Moreover, given the general nature of the ATO guidance (which is subject to change), if an employer has any uncertainty about whether any Arrangements it has in place could trigger “permanent establishment” issues then they should consider approaching the ATO for guidance (ie. whether it be in the form of a ‘letter of comfort’ or something more formal). Practically, earlier engagement with the ATO may be a more prudent approach than engaging later in time when the ATO may have developed a firmer approach than currently outlined in the ATO guidance.
Importantly, while the focus of this article is Australian “permanent establishment” issues, if employers have Arrangements in place with an employee during COVID-19, then they should also consider any other implications under Australian law such as under Australian payroll tax, employment (including employment taxes) and superannuation law as well as any implications under any relevant foreign law.
Action items for employers
To assist in managing the aforementioned issues from an Australian income tax perspective, employers should ensure they action the following:
Action item 1
Carefully monitor and keep track of the geographical working location of employees during the COVID-19 pandemic (with a particular focus on employees working in a different country during the pandemic than where they ordinarily work).
Action item 2
Seek Australian income tax advice (and any relevant foreign tax advice) if due to COVID-19 they have employees temporarily exercising their employment:
- inside Australia when they would otherwise work for the foreign-resident employer outside Australia (ie.
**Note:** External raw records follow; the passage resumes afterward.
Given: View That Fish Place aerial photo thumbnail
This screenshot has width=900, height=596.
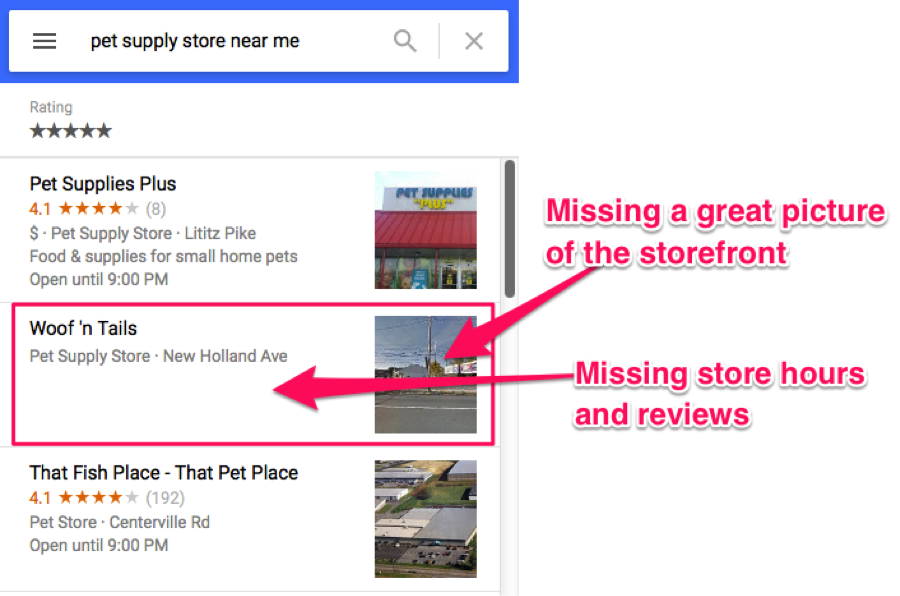Looking at the screenshot, I should click(425, 518).
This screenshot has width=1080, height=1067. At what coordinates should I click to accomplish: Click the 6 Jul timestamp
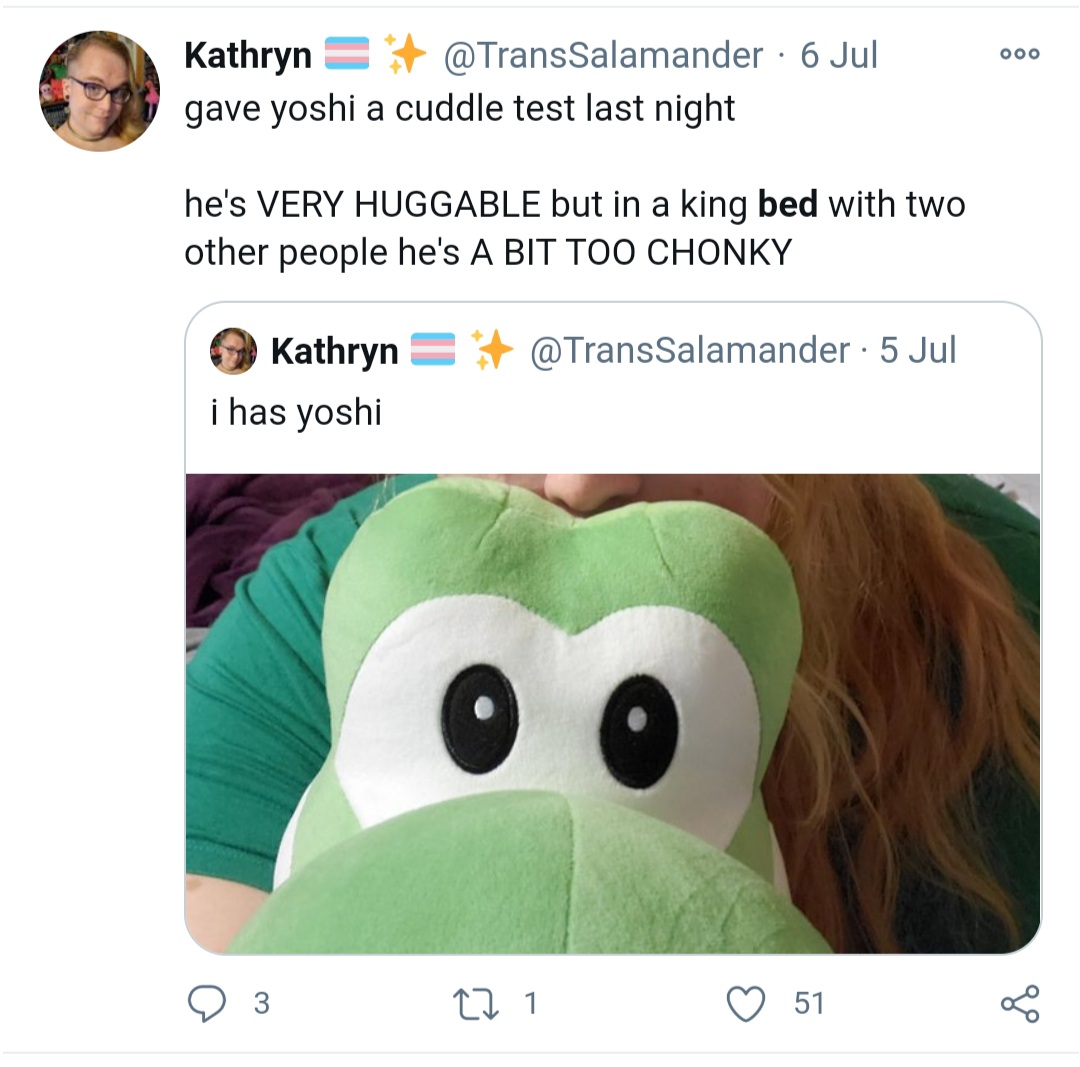click(839, 55)
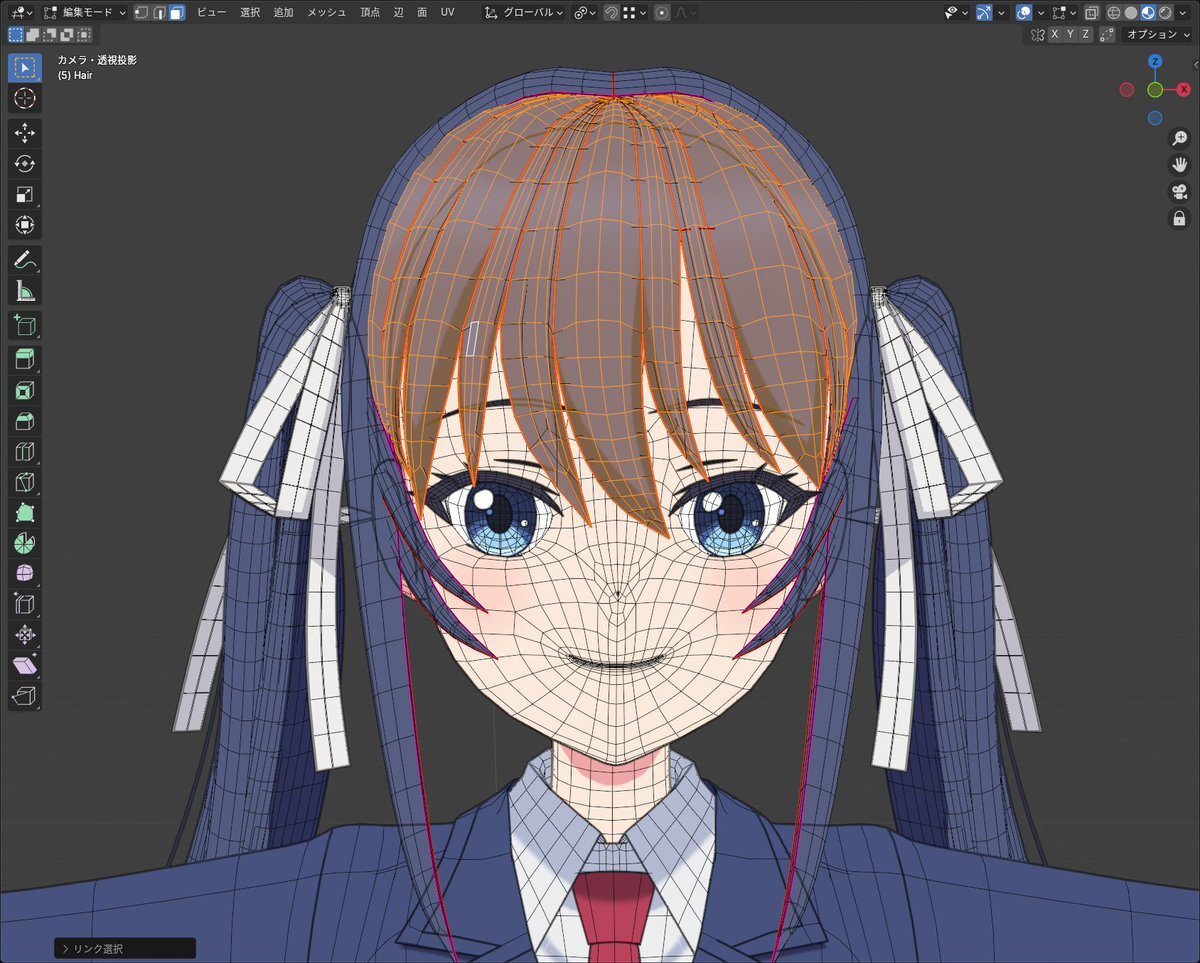
Task: Select the Loop Cut tool
Action: click(25, 450)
Inbound Employee Scenario); or
- outside Australia when they would otherwise work for the Australian-resident employer in Australia (ie. Outbound Employee Scenario).
Action item 3
Retain relevant evidence, as referred to above, to support their position from an Australian income tax perspective (and a foreign tax perspective as relevant).
Action item 4
- monitor and carefully consider official guidance in respect of “permanent establishment” issues related to COVID-19 (ie. from the ATO, OECD and other relevant foreign authorities);
- review whether any Arrangements they have in place with employees are meeting the key elements of the ATO and OECD guidance including in respect of:
- temporariness; and
- "as a consequence of COVID-19";
- act as relevant if the review suggests that the position has weakened against the guidance criteria.
Action item 5
Consider whether there would be utility in approaching the ATO for relevant guidance in respect of the Arrangement in the context of “permanent establishment” issues (and any other relevant Australian income tax issues), and approach the ATO as relevant.